The pilot and flight engineer donned night vision goggles (NVGs). The pilot then maneuvered the MD902 close to the displayed heat source and reduced speed to place the helicopter in a hover. “Suddenly, the helicopter yawed to the right,” said the report by the German Federal Bureau of Aircraft Accident Investigation. “He responded [by] actuating the left pedal up to the mechanical stop.”
However, the helicopter continued to yaw right and then descended out of control into the forest. All three occupants sustained serious injuries. The radar operator exited the wreckage unaided; the pilot and flight engineer were rescued by police ground crewmembers.
The report concluded that visual restrictions resulting from the use of the NVGs, distractions caused by the search for the missing person, and a “loss of spatial perception” were among factors that likely contributed to the accident.
“It is likely that while trying to position the helicopter as close as possible to the identified heat source, an unnoticed loss of altitude and backward movement of the helicopter occurred,” the report said. “It is highly likely that the restricted spatial perception of the pilot due to the NVGs contributed to the occurrence; the same is true for crewmembers whose attention was focused on the search.”
Distracted by Radio Call
Eurocopter AS350 B2. Substantial damage.

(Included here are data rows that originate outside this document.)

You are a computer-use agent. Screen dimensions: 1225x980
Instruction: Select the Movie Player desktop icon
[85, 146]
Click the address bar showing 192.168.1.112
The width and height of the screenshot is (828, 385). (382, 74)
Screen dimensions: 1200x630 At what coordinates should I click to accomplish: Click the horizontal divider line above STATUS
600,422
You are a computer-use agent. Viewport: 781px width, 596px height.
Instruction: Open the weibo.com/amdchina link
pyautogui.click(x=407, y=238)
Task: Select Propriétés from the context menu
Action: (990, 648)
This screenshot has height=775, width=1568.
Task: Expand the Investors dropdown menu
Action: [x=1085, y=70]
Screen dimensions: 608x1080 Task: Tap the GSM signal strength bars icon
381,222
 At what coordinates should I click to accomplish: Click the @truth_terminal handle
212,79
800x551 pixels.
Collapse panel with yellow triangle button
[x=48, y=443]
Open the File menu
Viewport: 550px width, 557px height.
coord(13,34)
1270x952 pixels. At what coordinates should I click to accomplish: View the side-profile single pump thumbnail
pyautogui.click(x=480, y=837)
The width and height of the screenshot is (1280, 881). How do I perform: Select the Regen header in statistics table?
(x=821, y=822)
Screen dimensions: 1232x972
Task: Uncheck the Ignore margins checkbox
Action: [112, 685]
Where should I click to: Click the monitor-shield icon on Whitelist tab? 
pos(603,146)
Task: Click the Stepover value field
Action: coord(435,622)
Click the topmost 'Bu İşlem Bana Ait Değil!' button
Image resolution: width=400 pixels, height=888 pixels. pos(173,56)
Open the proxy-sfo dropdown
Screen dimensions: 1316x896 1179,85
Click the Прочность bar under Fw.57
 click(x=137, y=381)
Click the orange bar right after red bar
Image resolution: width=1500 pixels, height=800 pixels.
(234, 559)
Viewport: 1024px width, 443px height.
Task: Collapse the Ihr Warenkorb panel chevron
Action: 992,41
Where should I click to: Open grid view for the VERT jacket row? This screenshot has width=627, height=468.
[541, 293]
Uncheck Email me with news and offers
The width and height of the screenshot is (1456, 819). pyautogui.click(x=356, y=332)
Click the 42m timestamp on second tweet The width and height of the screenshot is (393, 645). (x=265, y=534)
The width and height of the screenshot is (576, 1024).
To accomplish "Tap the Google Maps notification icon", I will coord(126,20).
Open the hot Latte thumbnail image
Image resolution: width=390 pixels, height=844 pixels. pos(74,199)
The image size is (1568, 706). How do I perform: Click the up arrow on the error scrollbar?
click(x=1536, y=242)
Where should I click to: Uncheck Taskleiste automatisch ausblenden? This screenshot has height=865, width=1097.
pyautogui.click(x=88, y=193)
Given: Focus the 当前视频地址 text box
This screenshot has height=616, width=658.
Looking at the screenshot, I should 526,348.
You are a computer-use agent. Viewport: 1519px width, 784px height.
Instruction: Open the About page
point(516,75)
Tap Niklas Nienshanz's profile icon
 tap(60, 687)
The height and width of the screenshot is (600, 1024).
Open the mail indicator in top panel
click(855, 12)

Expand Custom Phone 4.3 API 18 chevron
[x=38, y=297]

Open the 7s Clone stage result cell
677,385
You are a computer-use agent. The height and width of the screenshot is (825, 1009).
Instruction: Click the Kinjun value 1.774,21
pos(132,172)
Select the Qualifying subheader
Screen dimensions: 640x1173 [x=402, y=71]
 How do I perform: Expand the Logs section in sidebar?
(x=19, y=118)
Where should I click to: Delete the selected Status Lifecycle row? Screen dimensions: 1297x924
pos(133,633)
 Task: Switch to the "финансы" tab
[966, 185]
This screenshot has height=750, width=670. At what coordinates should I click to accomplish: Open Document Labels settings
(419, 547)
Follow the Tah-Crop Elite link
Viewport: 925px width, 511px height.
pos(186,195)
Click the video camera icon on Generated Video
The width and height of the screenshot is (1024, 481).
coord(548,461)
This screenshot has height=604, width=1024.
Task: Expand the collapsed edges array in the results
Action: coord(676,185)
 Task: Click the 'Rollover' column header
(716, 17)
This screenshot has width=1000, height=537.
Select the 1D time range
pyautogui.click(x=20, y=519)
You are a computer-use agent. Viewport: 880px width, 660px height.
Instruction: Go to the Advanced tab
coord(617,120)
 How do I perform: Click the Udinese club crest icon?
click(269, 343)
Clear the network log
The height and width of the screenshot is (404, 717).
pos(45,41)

Three minor injuries.
The pilot, who had recently purchased the helicopter, was receiving training by a certified flight instructor (CFI) at Alliance Airport in Fort Worth, Texas, U.S., the morning of May 29, 2011. “During practice traffic pattern work, the helicopter’s hydraulic system was turned off to simulate hydraulic failure on the flight control system,” the NTSB report said.
During the subsequent approach, the CFI and the pilot may have been distracted when an airport traffic controller advised that they were using an incorrect radio frequency, the report said. While the instructor was setting the correct frequency, the helicopter slowed and entered an uncommanded left yaw.
“The CFI tried to regain control by adding right pedal, trying to gain forward airspeed, and reducing power,” the report said. “The helicopter did not respond to the CFI’s control inputs, descended and impacted terrain.” The pilot, CFI and passenger sustained minor injuries.
Loose Nut Causes Power Loss
Bell 206B. Substantial damage. No injuries.
After the JetRanger’s engine lost power during an aerial-application flight near Burbank, Washington, U.S., on May 30, 2012, the pilot conducted an autorotative landing in an apple orchard. “During the landing, the rotor blades impacted the trees and the tail boom separated from the main fuselage,” the NTSB report said.
Maintenance records showed that the helicopter had been flown six hours since the engine bleed air valve was replaced. Investigators determined that maintenance personnel had not applied sufficient torque to secure a B-nut that attaches the compressor discharge pressure air tube to the engine. The B-nut had backed off the stud during the accident flight, causing the air tube to detach and the engine to lose power.